Accordingly, we hold that on matters relating to change of custody in paternity actions, the standard to be applied is whether the modification would serve the best interests of the child.

Application of Standard to This Case

Our review of the trial court's judgment is limited to determining whether there is a clear abuse of discretion demonstrated by the record. Marshall v. Reeves (1974), 262 Ind. 107, 112, 311 N.E.2d 807, 810, (supplemental opinion on unrelated issue) (1974) 262 Ind. 403, 316 N.E.2d 828. We do not weigh the evidence or judge the credibility of witnesses. Brickley v. Brickley (1965), 247 Ind. 201, 204, 210 N.E.2d 850, 852. We are required "only to determine if the record discloses evidence or reasonable inferences which would serve as a rational basis for the finding of the trial court." Id., 262 Ind. at 113, 311 N.E.2d at 811. If there is any evidence or legitimate inference to be drawn therefrom to support the finding and judgment of the trial court, this Court will not intercede or interfere and exercise or use its judgment as a substitute for that of the trial court. Mikels v. Mikels (1967), 248 Ind. 585, 586, 228 N.E.2d 20, 21. This is so even if the evidence may have supported a conclusion other than the one reached by the trial court. Marshall v. Reeves, 262 Ind. at 116, 311 N.E.2d at 813.

Based upon our review of the record, we find substantial probative evidence to support the modification order.

*117 Conclusion

Accordingly, we now grant transfer, vacate the opinion of the Court of Appeals, and affirm the trial court.

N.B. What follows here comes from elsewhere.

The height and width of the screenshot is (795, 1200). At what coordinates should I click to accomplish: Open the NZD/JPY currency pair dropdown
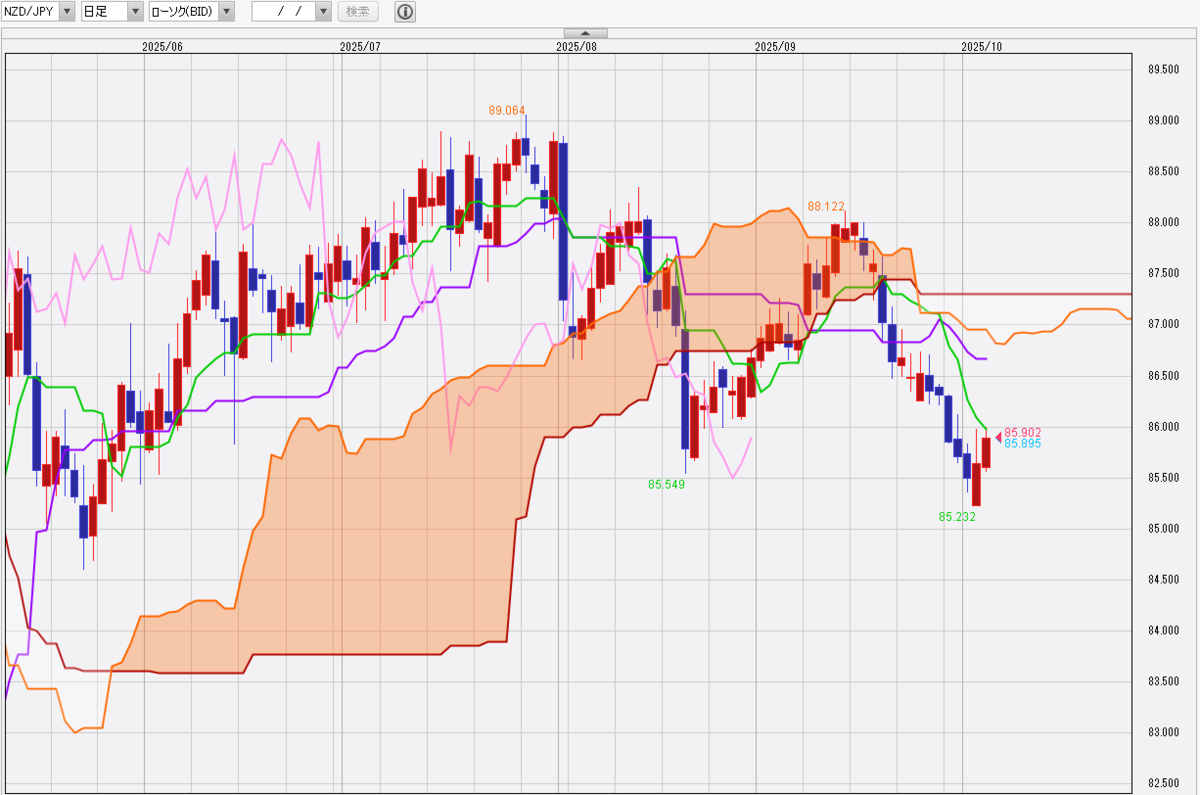click(x=66, y=12)
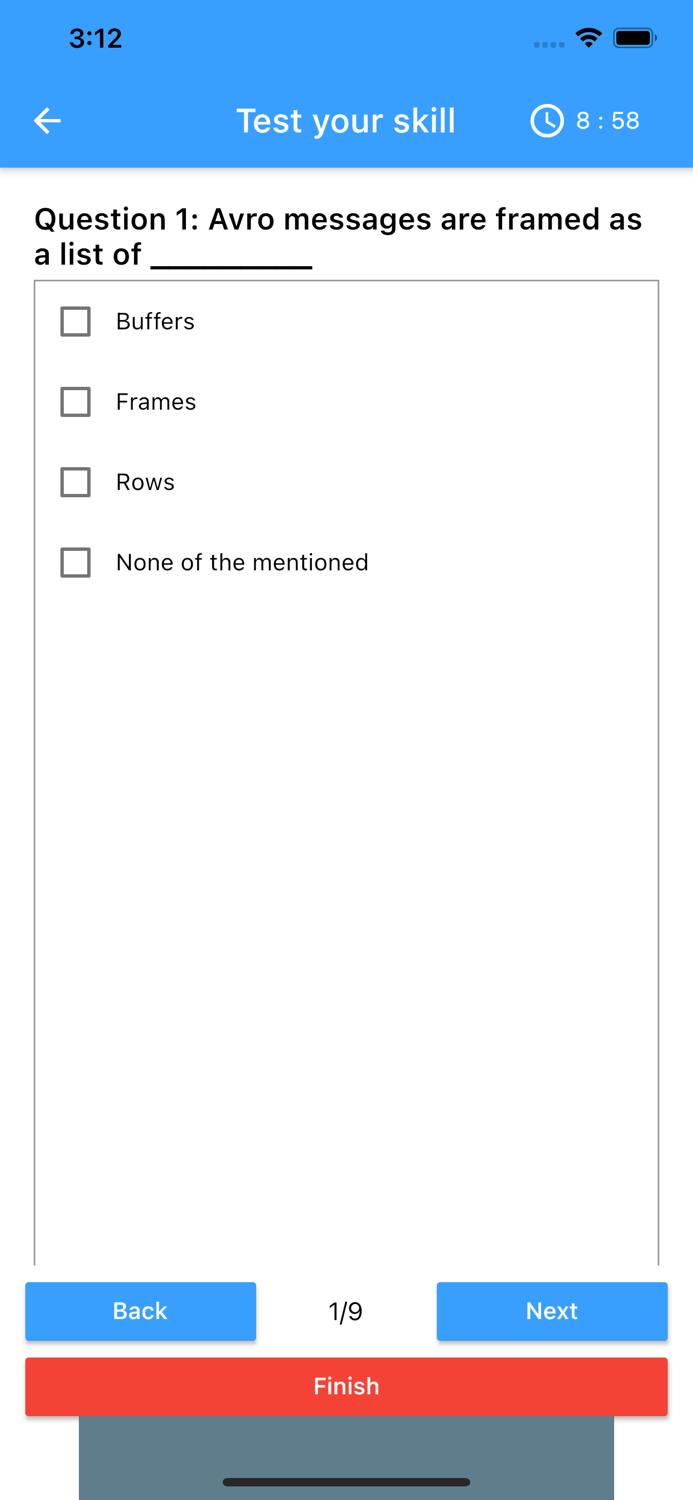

SHEPARD, C.J., and GIVAN and DICKSON, JJ., concur.

DeBRULER, J., dissents, without separate opinion.


[1] The relevant statute pertaining to changes of custody in paternity actions is found in Ind. Code § 31-6-6.1-11(e), which provides: "The court may modify an order determining custody rights whenever modification would serve the best interests of the child." By contrast, the statute pertaining to changes of custody in dissolution actions is found in Ind. Code § 31-1-11.5-22(d), and provides: "The court in determining said child custody, shall make a modification thereof only upon a showing of changed circumstances so substantial and continuing as to make the existing custody order unreasonable."